**WHAT YOU ARE ASKED TO DO**
As output, give the exact lines from the one containing "You are a GUI" through the end of the listing below, both included, without the pictures.

**RECORDS TO PROCESS**

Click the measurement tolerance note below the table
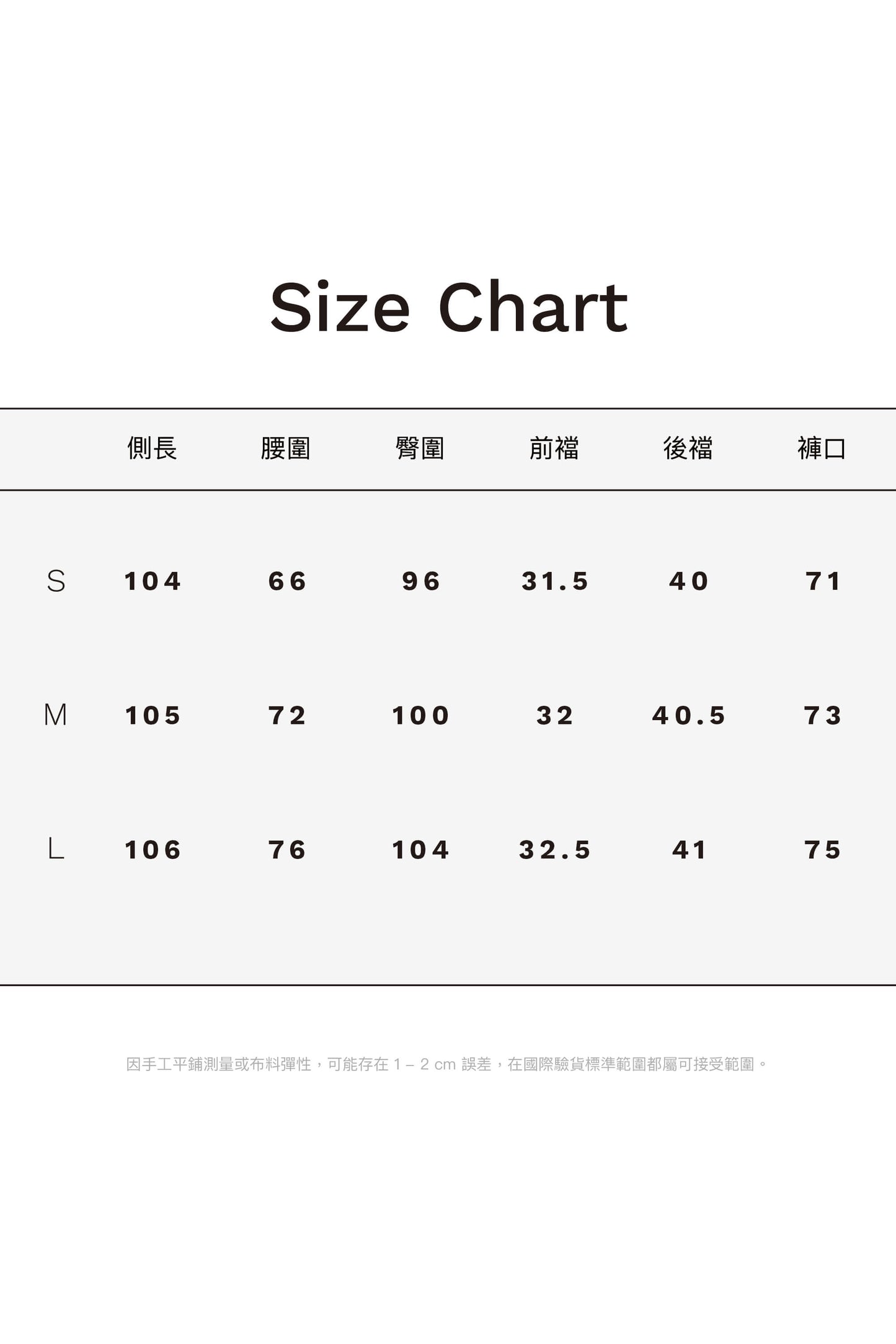896x1344 pixels. point(447,1064)
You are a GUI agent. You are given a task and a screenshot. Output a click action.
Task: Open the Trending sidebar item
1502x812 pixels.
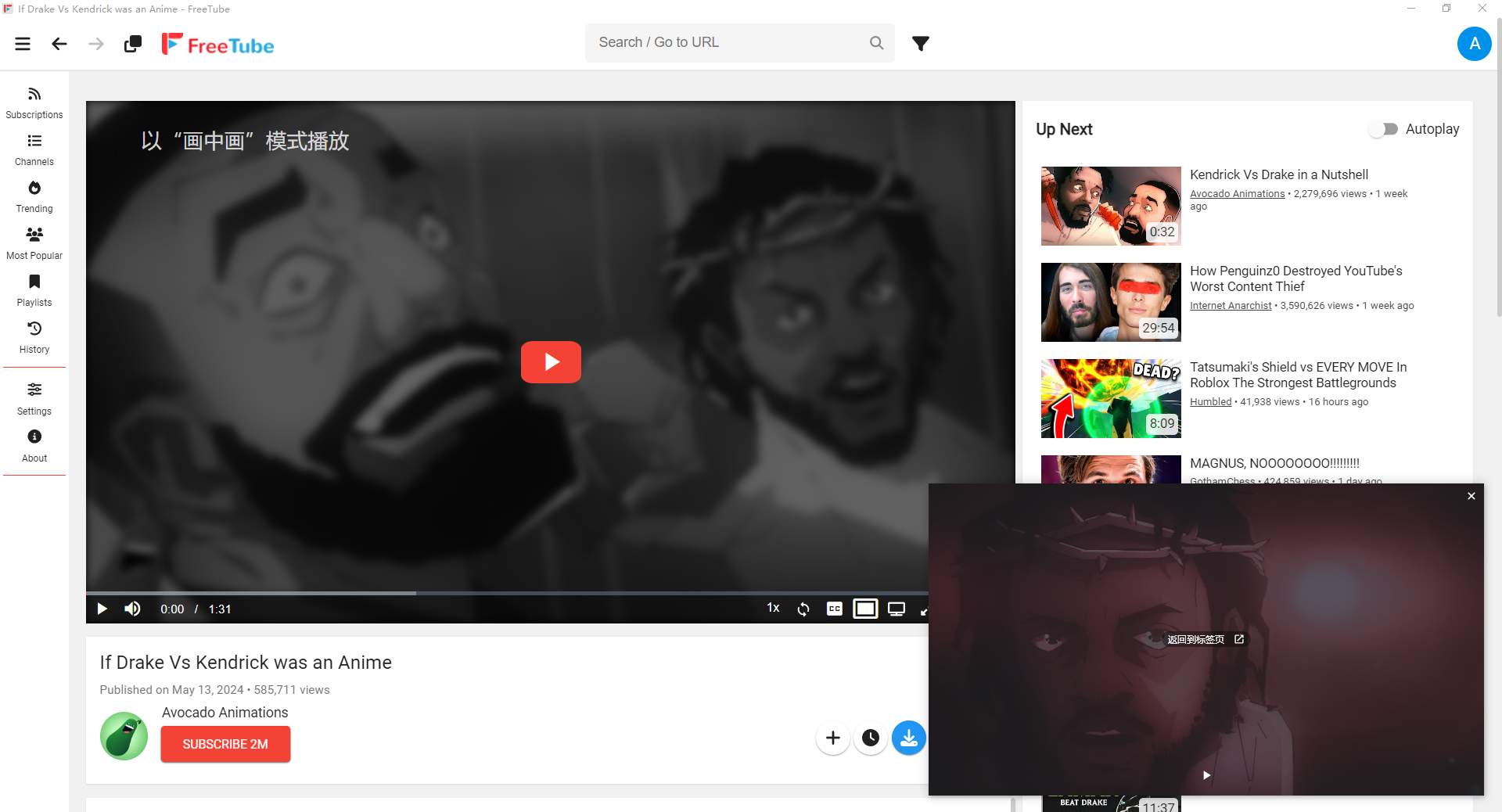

**WRITTEN SOLUTION**
You are a GUI agent. You are given a task and a screenshot. Output a click action.
Task: Open the Trending sidebar item
1502x812 pixels.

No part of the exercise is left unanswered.